Zhenqiang Li

I am Zhenqiang Li, a computer vision researcher and engineer working across both academic research and industrial system development. My interests include multimodal perception, video understanding, and efficient deployment across platforms from GPU/CUDA to edge and embedded systems.

I received my Ph.D. in Information Science and Technology from The University of Tokyo under the supervision of Prof. Yoichi Sato.

Current Focus

Computer vision and machine learning
Vision-language models
Model deployment and inference acceleration
Efficient computer vision systems

Research Themes

Video understanding. Learning from video for performance assessment, temporal reasoning, and structured prediction.
Explainable video models. Model-agnostic explanation, attribution, and interpretable intermediate representations.
Semantic and temporal structure. Methods that expose meaningful abstractions for analysis, supervision, and improved transparency.
Geometry-aware generation. Collaborative work on video generation with 3D consistency using GAN and Diffusion.

See research projects

Engineering Themes

Real-time vision systems. SDKs, real-time demos, and perception pipelines designed for practical deployment.
Multimodal perception. RGB, event-based, stereo, and cross-modal pipelines for tracking, gaze, interpolation, and scene understanding.
Deployment-aware engineering.
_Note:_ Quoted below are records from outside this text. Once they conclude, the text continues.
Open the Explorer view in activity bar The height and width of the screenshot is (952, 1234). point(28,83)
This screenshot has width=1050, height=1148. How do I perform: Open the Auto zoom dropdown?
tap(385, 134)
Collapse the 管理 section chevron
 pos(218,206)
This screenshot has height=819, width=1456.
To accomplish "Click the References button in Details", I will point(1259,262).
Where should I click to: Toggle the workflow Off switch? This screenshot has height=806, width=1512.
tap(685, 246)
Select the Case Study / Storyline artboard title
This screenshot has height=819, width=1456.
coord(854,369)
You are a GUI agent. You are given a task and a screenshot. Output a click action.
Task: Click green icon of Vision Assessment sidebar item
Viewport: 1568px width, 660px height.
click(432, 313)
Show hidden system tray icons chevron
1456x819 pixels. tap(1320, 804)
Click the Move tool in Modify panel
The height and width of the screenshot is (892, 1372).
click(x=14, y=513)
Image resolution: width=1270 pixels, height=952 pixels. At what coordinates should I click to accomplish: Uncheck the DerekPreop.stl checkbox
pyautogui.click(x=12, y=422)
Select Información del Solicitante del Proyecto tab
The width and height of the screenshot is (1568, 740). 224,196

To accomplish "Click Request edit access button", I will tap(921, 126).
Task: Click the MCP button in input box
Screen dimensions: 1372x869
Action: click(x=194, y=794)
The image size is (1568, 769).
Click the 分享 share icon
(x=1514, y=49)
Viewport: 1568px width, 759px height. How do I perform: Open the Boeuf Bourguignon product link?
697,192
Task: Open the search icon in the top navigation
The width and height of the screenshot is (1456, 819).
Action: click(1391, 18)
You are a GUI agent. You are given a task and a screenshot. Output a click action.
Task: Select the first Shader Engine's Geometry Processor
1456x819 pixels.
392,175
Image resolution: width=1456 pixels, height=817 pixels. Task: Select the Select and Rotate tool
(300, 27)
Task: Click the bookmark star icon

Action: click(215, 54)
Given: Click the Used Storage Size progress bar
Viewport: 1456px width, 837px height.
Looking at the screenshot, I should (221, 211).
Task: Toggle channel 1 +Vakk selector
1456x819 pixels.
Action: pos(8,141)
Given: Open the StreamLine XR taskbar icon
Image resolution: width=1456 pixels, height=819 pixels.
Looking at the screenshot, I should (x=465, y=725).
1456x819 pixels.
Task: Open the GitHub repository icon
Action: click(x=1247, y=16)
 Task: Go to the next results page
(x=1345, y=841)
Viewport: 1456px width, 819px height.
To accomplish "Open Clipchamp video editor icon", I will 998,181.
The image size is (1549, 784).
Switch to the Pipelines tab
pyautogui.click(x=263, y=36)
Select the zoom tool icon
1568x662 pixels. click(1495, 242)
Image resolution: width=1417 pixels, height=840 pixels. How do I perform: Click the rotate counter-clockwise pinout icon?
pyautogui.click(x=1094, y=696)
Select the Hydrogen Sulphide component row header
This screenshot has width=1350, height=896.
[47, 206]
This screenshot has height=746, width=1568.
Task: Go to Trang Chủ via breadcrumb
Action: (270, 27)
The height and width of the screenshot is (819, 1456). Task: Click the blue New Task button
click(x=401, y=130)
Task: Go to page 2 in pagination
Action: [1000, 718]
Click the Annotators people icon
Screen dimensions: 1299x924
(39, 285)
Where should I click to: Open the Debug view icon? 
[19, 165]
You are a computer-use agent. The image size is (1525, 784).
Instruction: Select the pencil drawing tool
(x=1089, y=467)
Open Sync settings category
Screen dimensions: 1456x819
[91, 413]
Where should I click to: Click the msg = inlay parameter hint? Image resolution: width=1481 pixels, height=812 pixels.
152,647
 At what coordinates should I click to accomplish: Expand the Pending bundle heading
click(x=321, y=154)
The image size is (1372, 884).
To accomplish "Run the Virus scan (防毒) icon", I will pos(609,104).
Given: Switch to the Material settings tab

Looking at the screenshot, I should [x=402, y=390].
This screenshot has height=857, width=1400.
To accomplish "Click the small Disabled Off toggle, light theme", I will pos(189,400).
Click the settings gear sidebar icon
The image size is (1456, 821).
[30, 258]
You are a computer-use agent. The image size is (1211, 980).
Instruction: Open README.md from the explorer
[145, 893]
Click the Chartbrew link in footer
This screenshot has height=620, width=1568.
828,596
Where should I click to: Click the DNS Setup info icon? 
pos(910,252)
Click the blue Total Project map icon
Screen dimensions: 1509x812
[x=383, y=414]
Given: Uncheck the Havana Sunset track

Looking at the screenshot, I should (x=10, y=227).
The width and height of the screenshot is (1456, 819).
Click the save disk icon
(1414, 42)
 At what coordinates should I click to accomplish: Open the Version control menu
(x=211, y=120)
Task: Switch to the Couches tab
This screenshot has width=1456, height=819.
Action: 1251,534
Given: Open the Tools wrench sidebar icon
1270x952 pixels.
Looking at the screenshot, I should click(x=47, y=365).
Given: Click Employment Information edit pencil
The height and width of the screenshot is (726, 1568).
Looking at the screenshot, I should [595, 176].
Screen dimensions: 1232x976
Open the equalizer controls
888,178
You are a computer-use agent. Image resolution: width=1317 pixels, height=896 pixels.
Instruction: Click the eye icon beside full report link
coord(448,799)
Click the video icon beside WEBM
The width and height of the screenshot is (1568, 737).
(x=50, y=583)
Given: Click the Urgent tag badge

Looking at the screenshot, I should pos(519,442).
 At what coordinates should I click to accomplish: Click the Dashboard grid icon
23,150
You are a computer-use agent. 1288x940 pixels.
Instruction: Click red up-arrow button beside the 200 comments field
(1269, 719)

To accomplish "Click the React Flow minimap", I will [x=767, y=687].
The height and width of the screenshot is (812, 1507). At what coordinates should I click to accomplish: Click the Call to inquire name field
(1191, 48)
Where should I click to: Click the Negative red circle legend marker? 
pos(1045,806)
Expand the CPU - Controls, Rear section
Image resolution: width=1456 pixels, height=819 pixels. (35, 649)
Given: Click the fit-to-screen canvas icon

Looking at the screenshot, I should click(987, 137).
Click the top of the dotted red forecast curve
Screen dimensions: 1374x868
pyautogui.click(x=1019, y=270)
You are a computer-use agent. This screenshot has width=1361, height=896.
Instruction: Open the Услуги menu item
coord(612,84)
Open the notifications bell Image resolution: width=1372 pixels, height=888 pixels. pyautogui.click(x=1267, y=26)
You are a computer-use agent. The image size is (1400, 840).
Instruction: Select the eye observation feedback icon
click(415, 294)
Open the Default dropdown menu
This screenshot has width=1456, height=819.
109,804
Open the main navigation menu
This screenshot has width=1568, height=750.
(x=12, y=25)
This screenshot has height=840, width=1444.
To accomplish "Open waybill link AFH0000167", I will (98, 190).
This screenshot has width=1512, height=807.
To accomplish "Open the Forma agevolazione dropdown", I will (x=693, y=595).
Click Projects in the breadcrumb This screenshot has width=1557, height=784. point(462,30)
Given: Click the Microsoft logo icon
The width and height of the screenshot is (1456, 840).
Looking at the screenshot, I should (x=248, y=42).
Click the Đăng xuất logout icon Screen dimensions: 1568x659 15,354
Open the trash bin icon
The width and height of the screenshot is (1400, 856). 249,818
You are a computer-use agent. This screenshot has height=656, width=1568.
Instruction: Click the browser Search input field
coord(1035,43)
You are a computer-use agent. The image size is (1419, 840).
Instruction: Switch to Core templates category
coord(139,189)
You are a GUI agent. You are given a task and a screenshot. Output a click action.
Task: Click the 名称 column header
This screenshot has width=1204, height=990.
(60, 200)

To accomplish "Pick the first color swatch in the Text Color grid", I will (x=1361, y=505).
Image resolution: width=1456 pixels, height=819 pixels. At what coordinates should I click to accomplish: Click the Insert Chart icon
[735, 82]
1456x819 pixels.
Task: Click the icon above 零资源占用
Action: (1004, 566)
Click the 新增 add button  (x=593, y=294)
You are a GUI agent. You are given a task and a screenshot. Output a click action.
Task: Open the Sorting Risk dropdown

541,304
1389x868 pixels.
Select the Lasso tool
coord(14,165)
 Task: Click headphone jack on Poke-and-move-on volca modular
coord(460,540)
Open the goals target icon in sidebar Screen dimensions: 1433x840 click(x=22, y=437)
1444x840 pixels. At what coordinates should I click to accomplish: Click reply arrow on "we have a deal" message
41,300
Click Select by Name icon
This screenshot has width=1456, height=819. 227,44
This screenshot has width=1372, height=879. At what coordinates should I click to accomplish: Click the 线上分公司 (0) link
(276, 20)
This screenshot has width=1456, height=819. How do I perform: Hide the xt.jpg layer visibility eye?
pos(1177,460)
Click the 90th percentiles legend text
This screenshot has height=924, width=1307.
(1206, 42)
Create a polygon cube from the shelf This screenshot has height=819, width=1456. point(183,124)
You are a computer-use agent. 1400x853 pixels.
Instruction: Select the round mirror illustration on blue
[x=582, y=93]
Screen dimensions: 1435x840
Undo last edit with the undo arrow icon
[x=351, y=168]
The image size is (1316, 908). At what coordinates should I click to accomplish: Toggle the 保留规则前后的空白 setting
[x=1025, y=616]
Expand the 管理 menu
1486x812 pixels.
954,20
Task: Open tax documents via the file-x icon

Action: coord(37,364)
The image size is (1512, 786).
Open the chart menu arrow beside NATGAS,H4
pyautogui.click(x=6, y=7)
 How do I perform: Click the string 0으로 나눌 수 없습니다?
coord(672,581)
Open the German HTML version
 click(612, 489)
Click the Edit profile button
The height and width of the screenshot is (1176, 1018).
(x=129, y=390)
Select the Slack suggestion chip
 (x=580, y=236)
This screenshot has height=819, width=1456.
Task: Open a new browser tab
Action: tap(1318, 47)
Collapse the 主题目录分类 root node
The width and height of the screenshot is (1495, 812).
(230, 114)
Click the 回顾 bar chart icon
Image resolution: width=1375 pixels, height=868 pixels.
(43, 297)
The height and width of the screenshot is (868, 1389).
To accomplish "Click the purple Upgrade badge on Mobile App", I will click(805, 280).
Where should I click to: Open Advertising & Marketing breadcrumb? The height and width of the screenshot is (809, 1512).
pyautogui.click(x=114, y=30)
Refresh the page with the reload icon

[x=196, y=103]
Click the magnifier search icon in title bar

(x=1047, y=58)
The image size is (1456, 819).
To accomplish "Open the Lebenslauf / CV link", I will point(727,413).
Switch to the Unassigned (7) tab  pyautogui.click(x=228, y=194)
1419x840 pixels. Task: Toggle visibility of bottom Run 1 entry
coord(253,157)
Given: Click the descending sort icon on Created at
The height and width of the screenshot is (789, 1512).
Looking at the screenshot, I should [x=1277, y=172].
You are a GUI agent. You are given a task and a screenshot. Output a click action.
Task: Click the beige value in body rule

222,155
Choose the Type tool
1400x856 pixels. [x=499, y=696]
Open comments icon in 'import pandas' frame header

Optimization and integration under constraints spanning GPU/CUDA, mobile, SoC, and MCU targets.

See engineering projects

Education

Ph.D. in Information Science and Technology
The University of Tokyo, 2019-2022
Dissertation: Interpretable Neural Networks for Human Activity Understanding

M.Sc. in Information Science and Technology
The University of Tokyo, 2017-2019

B.Eng. in Control Engineering
Huazhong University of Science and Technology, 2012-2016